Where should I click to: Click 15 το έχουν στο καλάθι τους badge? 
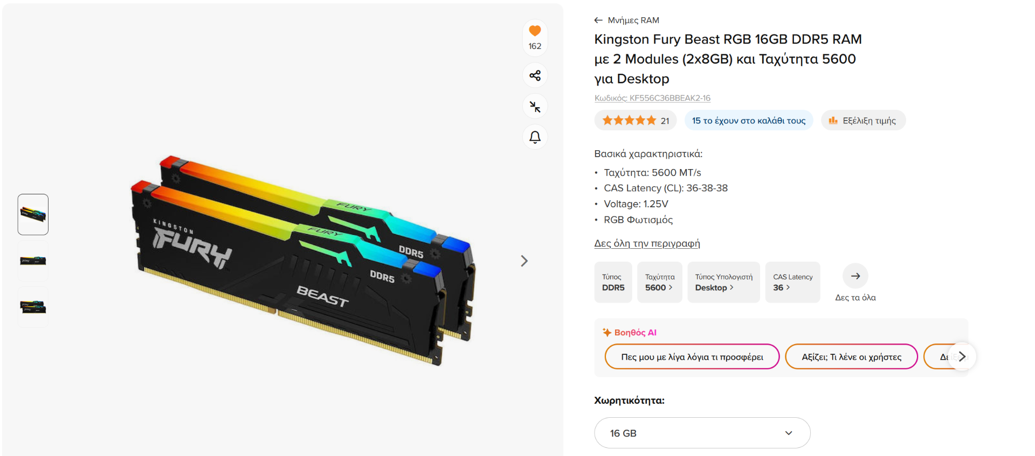[x=749, y=121]
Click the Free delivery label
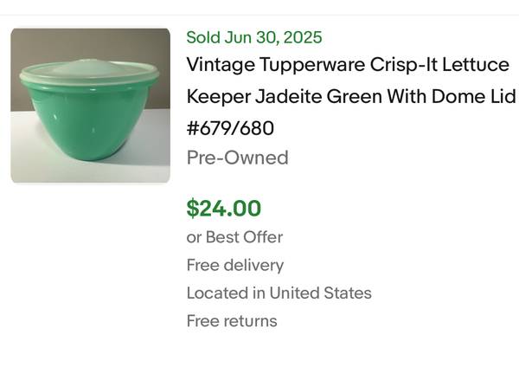The height and width of the screenshot is (374, 519). click(235, 265)
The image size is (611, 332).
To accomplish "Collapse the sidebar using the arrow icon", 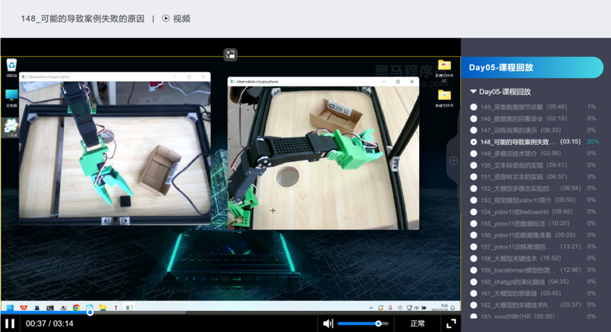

Exercise instructions:
The preceding listing must be repeated exactly, with all images dropped.

Written answer:
Where should I click to: Click 15 το έχουν στο καλάθι τους badge? 
[x=749, y=121]
Click the Free delivery label
The height and width of the screenshot is (374, 519). click(235, 265)
The image size is (611, 332).
To accomplish "Collapse the sidebar using the arrow icon", 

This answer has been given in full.